* [TASK]: Copy the following data without any change, beginning at the line that contains "Given: Click the list" and stopping after the line that contains "Looking at the screenshot, I should [x=1066, y=372].", with both of those lines included.

* [SUPPLIED RECORDS]:
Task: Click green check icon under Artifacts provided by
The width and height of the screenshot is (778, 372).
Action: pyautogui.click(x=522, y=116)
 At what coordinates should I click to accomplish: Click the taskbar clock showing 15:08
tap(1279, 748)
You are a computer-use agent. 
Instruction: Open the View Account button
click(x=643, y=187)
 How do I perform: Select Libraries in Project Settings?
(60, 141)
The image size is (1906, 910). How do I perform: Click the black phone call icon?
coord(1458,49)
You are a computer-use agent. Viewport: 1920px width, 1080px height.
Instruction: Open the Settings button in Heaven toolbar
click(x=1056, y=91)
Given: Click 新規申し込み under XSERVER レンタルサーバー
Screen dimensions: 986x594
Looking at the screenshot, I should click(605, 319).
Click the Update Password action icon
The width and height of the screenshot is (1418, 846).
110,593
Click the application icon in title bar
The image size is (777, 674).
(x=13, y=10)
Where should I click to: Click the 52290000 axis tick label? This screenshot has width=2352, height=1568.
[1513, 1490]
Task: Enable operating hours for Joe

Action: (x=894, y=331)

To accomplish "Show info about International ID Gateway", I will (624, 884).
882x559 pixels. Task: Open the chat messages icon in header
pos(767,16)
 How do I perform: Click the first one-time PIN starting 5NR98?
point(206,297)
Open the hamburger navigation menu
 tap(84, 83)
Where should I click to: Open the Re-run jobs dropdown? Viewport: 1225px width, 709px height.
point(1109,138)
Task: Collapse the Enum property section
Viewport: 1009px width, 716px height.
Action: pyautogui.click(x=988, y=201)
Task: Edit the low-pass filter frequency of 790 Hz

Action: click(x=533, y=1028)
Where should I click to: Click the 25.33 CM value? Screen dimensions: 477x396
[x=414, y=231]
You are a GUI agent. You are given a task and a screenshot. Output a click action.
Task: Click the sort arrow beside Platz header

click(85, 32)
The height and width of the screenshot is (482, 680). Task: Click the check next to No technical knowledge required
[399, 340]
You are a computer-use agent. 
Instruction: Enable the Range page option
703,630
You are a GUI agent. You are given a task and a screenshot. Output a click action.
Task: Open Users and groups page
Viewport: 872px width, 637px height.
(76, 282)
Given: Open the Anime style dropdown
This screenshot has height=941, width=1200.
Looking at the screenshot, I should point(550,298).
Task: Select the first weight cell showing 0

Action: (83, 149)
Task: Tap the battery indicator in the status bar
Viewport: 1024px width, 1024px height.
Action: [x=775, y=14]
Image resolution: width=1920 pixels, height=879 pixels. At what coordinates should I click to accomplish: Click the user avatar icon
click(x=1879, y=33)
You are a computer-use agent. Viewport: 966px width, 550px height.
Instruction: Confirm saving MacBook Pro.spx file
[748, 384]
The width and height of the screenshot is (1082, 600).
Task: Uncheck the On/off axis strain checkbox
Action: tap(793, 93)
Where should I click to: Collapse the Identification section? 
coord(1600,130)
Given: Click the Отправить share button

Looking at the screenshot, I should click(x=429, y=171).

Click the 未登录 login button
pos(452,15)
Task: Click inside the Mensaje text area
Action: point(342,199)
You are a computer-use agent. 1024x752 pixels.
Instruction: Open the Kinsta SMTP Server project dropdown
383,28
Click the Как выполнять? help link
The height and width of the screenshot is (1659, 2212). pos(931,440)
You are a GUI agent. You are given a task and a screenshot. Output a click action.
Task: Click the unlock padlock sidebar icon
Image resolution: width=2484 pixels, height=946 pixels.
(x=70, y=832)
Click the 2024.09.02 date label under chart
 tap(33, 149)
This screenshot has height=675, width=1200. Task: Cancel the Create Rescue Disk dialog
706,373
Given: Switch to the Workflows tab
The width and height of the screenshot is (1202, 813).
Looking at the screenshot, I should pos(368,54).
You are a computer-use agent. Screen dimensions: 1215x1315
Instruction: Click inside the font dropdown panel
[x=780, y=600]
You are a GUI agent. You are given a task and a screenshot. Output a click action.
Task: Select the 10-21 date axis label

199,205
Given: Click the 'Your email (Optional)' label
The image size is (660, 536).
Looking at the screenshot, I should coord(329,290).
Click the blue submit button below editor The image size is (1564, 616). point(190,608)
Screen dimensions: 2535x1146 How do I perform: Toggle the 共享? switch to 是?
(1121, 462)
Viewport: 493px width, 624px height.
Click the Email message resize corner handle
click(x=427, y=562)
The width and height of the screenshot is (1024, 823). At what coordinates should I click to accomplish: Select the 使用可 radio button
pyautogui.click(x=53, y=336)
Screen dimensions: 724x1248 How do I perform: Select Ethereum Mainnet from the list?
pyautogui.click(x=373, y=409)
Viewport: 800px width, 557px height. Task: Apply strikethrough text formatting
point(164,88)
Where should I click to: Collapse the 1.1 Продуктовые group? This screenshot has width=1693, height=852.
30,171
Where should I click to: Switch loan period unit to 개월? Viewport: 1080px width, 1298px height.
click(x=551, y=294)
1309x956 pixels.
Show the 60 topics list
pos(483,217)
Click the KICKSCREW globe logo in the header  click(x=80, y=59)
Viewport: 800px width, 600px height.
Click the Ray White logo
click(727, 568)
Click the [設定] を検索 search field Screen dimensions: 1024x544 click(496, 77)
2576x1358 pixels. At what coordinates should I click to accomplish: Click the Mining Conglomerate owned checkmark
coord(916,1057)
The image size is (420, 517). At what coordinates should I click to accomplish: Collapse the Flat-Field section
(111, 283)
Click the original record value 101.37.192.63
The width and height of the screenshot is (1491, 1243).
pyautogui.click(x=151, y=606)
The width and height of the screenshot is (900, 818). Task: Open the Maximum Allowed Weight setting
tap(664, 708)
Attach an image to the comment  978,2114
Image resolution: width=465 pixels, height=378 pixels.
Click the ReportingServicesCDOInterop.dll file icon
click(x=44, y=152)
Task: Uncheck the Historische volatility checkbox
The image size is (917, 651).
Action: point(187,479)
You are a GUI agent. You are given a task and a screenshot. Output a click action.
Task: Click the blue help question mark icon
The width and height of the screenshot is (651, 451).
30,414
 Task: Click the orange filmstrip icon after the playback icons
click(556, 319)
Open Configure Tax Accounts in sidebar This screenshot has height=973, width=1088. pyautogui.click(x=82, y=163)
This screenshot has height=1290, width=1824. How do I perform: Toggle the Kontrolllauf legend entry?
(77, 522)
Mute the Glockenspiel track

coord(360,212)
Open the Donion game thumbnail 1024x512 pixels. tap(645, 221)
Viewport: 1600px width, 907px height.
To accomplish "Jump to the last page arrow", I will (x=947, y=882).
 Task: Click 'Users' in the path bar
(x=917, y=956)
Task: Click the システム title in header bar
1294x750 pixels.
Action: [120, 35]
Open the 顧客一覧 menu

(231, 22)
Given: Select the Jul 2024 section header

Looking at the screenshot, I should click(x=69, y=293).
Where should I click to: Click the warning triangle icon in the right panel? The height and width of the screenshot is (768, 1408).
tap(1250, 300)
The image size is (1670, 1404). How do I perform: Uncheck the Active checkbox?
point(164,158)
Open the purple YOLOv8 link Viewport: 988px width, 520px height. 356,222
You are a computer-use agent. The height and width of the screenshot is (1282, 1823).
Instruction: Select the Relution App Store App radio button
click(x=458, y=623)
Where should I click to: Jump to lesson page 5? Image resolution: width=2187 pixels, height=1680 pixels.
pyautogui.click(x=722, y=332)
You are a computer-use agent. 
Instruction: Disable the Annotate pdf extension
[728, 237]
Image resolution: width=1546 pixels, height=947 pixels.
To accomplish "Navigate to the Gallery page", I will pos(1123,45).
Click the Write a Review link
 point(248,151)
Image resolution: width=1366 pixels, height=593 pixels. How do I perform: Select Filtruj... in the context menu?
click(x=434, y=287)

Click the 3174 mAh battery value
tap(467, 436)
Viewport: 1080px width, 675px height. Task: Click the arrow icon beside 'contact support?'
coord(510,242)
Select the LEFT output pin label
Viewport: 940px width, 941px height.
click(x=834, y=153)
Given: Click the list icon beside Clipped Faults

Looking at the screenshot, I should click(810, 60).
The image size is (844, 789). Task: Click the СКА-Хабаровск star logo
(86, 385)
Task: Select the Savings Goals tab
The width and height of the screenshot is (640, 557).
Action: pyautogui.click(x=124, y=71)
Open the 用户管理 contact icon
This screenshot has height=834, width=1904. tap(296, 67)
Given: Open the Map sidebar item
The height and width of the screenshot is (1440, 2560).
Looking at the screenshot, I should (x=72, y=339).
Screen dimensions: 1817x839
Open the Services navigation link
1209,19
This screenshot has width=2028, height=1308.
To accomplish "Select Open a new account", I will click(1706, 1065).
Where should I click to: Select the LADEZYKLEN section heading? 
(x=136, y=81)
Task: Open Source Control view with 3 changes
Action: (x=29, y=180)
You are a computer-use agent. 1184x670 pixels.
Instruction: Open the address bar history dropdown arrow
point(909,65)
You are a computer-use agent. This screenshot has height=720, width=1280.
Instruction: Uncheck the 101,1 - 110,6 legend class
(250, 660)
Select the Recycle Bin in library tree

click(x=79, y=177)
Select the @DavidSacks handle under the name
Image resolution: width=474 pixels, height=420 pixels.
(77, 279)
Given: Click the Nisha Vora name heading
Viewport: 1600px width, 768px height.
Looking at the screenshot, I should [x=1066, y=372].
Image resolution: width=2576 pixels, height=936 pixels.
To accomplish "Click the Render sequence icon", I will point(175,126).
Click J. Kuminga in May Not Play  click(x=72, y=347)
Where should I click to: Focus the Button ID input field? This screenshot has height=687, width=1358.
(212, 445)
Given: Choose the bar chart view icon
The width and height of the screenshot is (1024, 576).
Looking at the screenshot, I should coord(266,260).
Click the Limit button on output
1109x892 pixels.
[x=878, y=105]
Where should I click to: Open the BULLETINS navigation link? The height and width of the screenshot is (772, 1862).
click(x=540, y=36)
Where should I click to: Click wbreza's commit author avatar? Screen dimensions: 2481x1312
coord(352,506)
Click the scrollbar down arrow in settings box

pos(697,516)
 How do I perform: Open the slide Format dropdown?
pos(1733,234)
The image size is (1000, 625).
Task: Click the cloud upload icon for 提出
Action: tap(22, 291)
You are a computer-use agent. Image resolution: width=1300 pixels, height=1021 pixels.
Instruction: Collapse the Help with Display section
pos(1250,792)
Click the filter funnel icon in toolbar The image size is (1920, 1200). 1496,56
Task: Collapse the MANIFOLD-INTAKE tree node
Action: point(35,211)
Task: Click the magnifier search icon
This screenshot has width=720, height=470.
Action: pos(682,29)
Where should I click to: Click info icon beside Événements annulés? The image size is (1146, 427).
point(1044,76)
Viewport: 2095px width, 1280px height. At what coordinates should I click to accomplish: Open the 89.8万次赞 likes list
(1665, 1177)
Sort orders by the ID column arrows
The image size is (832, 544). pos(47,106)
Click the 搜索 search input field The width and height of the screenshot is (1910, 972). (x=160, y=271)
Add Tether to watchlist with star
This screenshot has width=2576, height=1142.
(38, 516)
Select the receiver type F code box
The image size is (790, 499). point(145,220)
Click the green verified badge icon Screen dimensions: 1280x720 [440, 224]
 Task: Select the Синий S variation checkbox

* [RESULT OF THIS TASK]:
Given: Click the list icon beside Clipped Faults

Looking at the screenshot, I should click(810, 60).
The image size is (844, 789). Task: Click the СКА-Хабаровск star logo
(86, 385)
Task: Select the Savings Goals tab
The width and height of the screenshot is (640, 557).
Action: pyautogui.click(x=124, y=71)
Open the 用户管理 contact icon
This screenshot has height=834, width=1904. tap(296, 67)
Given: Open the Map sidebar item
The height and width of the screenshot is (1440, 2560).
Looking at the screenshot, I should (x=72, y=339).
Screen dimensions: 1817x839
Open the Services navigation link
1209,19
This screenshot has width=2028, height=1308.
To accomplish "Select Open a new account", I will click(1706, 1065).
Where should I click to: Select the LADEZYKLEN section heading? 
(x=136, y=81)
Task: Open Source Control view with 3 changes
Action: (x=29, y=180)
You are a computer-use agent. 1184x670 pixels.
Instruction: Open the address bar history dropdown arrow
point(909,65)
You are a computer-use agent. This screenshot has height=720, width=1280.
Instruction: Uncheck the 101,1 - 110,6 legend class
(250, 660)
Select the Recycle Bin in library tree

click(x=79, y=177)
Select the @DavidSacks handle under the name
Image resolution: width=474 pixels, height=420 pixels.
(77, 279)
Given: Click the Nisha Vora name heading
Viewport: 1600px width, 768px height.
Looking at the screenshot, I should [x=1066, y=372].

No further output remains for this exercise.